20.17: Cancer Prevention
Several factors can increase the risk of cancer in an individual. About 50% of cancer cases can be prevented by adopting a healthy lifestyle, regular exercise, eating healthy, and following a modest cancer prevention diet. Epidemiological studies have consistently shown that populations with vegetable and fruit-rich diets have reduced the incidence of cancer. On the other hand, populations who have a diet rich in animal fat, red meat, junk food, or high calories are predisposed to cancer.
Some naturally occurring phytochemicals such as flavonoids, carotenoids, vitamins, terpenes, sterols, indoles, and phenols have been shown to have anti-cancer properties.

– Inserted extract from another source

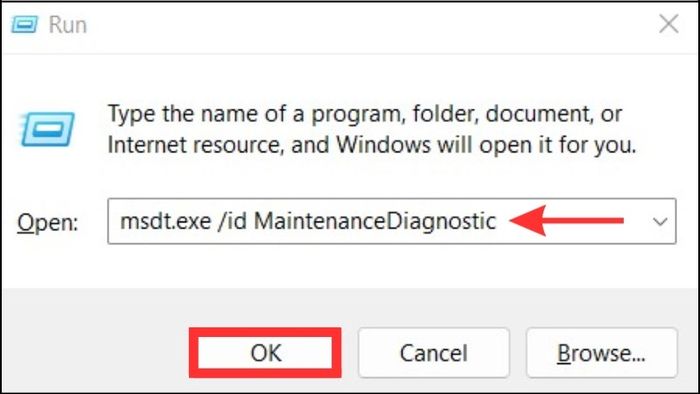700x394 pixels.
Task: Confirm the command with the OK button
Action: click(266, 353)
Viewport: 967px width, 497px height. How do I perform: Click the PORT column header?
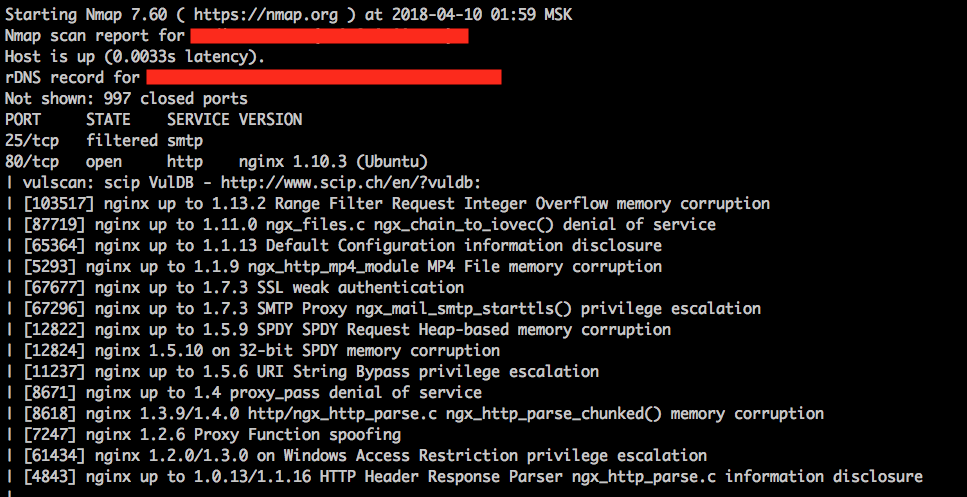[x=23, y=119]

The flavonoids and isoflavonoids are secondary plant metabolites and are particularly important in cancer prevention. Flavonoids are found in all terrestrial vascular plants, whereas isoflavonoids are found in legumes, such as soybeans. In general, flavonoids and isoflavonoids prevent cancer development by inhibiting the cell cycle and abnormal cell proliferation, reducing oxidative stress and inducing detoxification enzymes, stimulating the immune system, and apoptosis.

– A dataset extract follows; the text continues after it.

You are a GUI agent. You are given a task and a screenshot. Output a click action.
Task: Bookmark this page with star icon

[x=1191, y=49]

Regular physical activity also helps to reduce the incidence of several types of cancer, including cancers of the colon and breast. Regular exercise increases the movement of food through the intestine, thereby reducing the length of time the bowel lining is exposed to a mutagen. Similarly, rigorous physical activity may decrease the exposure of breast tissue to circulating estrogen, thus reducing the risk of breast cancer.
Besides, daily exercise and a balanced diet can help control excessive weight gain or obesity, which is associated with an increased risk of cancer of the breast, endometrium, gallbladder, pancreas, kidney, adenocarcinoma, and esophagus.